### Quoted passage:

Please post your request (REQ) in alt.binaries.sounds.mp3.requests
Posting Requests in the Binary group is particularly frowned upon, and these requests are likely to be ignored. The binary groups (alt.binaries.sounds.mp3 and the decade groups) are specifically intended to carry the binary posts (i.e. The MP3s themselves), and not requests.   The exception to this is a "zero-file" included with the binary itself, which sometimes will include a request along within it.
A typical request might look like this:
REQ: Song Title - Artist - Other Info - Thanks
"Other Info" would include a specific album version or other pertinent information. And the "Thanks" is, of course, up to the discretion of the poster, as is the format. This is just a suggestion, but a standard REQ format would make the reading easier and allow sorting by Subject, which would provide an alphabetical listing of all requested songs.

[2.1] I've come up with about 100 songs that I want. I guess I should post a separate request for each one, right?

### Available data:
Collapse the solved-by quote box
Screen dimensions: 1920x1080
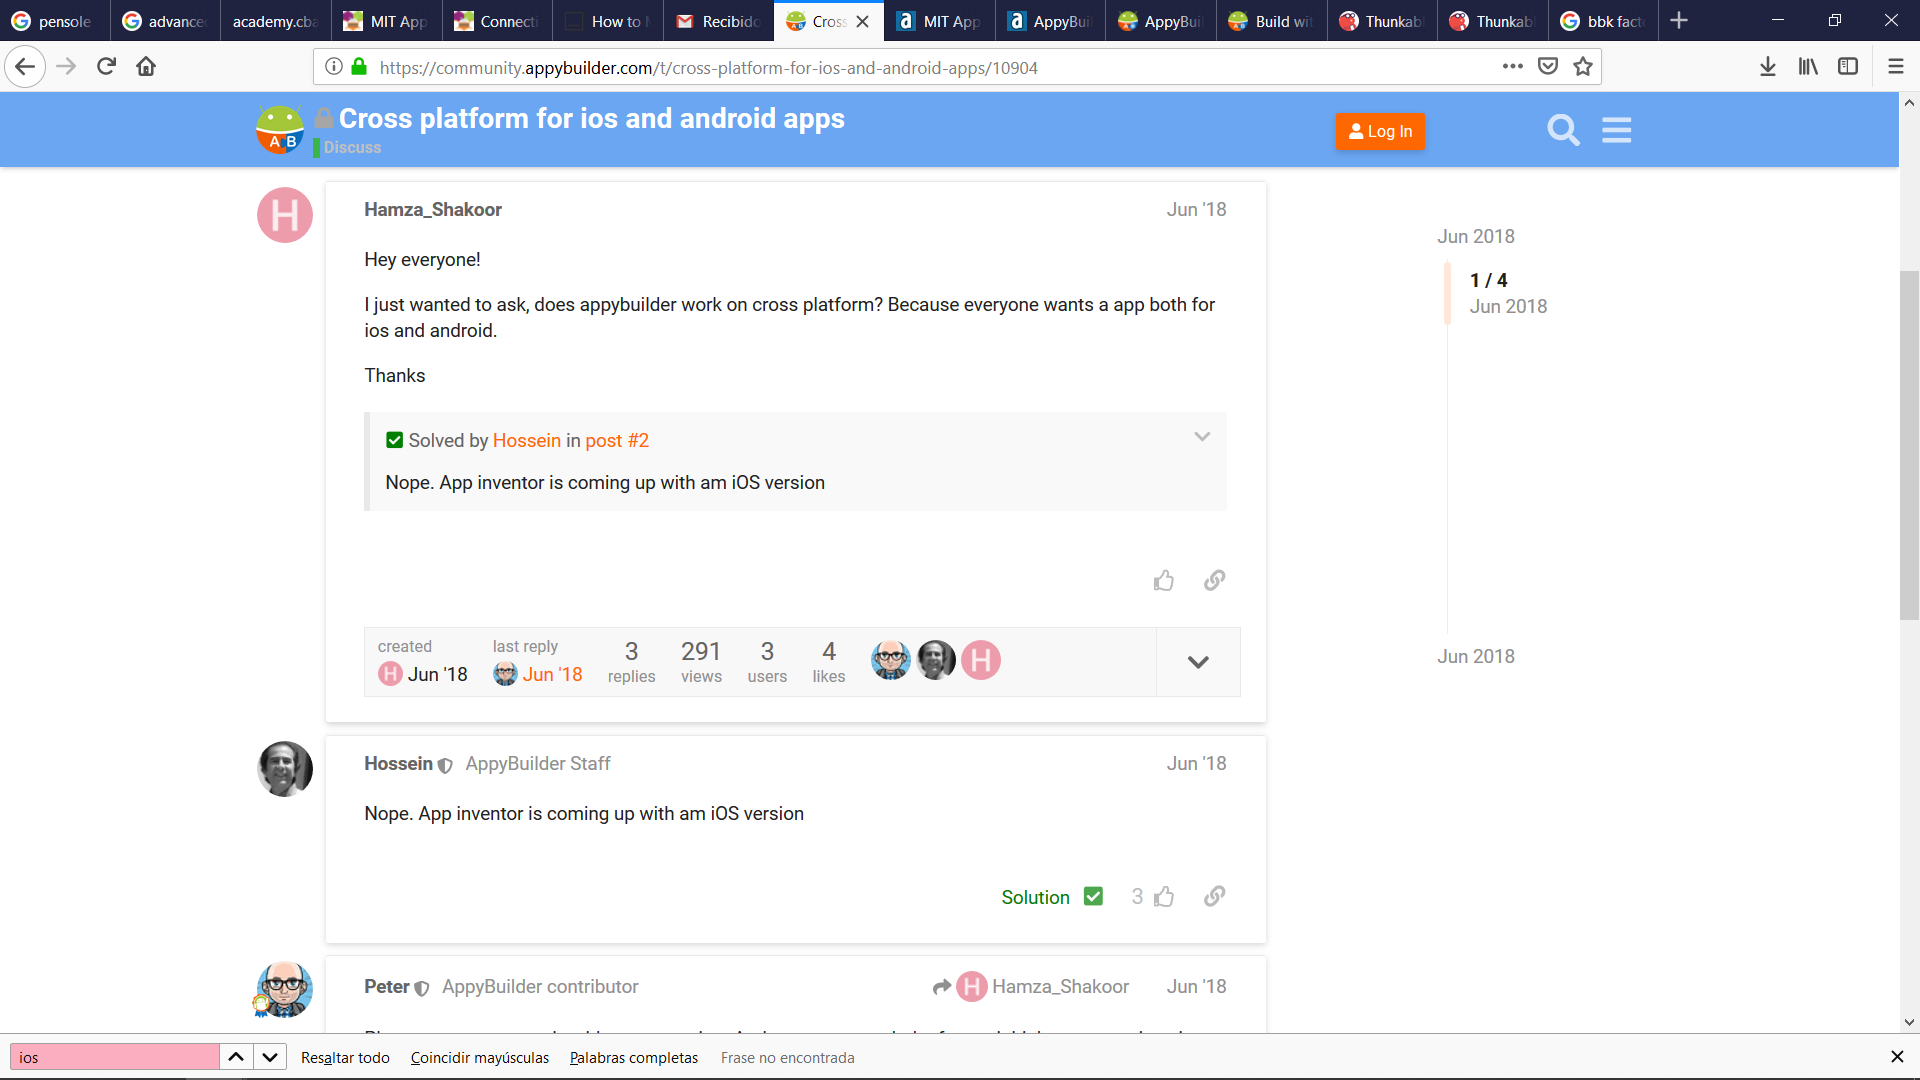pyautogui.click(x=1202, y=437)
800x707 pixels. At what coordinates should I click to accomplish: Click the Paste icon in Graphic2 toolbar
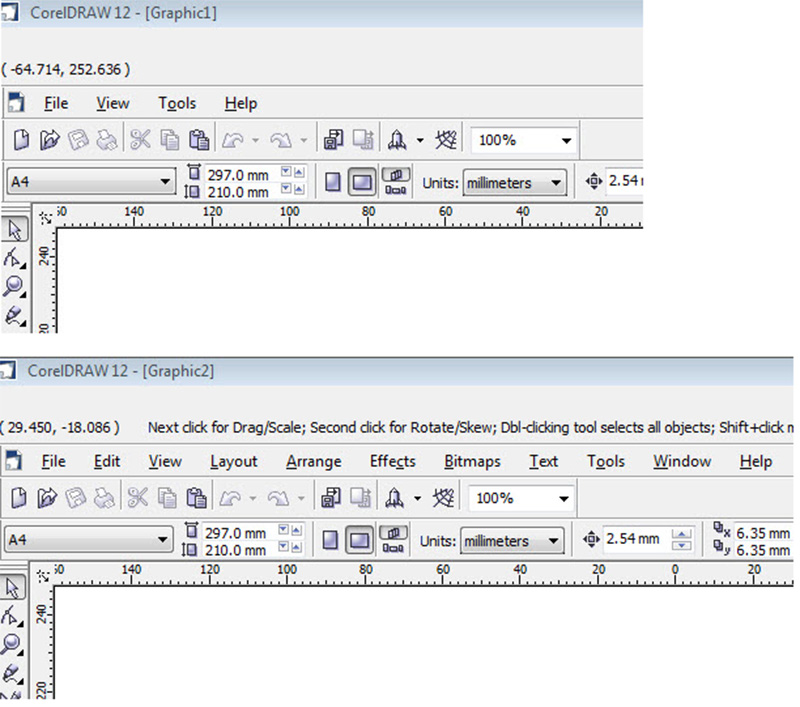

### Task list:
**a)** In the passage on posting MP3 requests, which newsgroup are requests supposed to be posted in?
**b)** Continue the passage on posting MP3 requests, starting after its last sentence.

### Answers per task:
**a)** alt.binaries.sounds.mp3.requests

**b)**
Whoa now, wait one second. Nobody likes to see a REQ-Flood filling up the group. It makes you appear greedy, and is just generally annoying. And when you're asking for something from somebody, it's best to avoid being greedy and annoying.

[2.2] So how do I get ALL the songs that I want?

Why don't you pick the 5 songs that you particularly want and request those. If/when they get posted, then you can request the next 5, and so on. Don't forget that ripping, encoding, and posting songs is a time consuming process, so try not to be too greedy.
Another option is to put your request list in the body of the message. The downside to this is that it's easier to quickly read the subject header. But if you're someone who posts a lot of files for other people, then it's likely that people will go through the process of reading your post, and will probably try to help you.

[2.3] I want to make sure that people see my requests, so I'm going to post them five times each. People will notice me then, right?

People will notice you, but not in a good light. Posting the same message multiple times is called spamming, and it annoys people. See my previous note about asking people for something while simultaneously annoying them. The combination is not advantageous to you.

[2.4] I posted my requests and nobody filled them. Why? And what can I do about it?

It's possible that nobody has the songs you're requesting. It's also possible that the song you requested was JUST posted, and people don't want to repost it right away.
What can you do about it? Wait a week and post your requests again.   It takes time for people to rip/encode and upload songs; give them a chance to get to you. There are a lot of people requesting songs all the time. Don't forget, beggars can't be choosers.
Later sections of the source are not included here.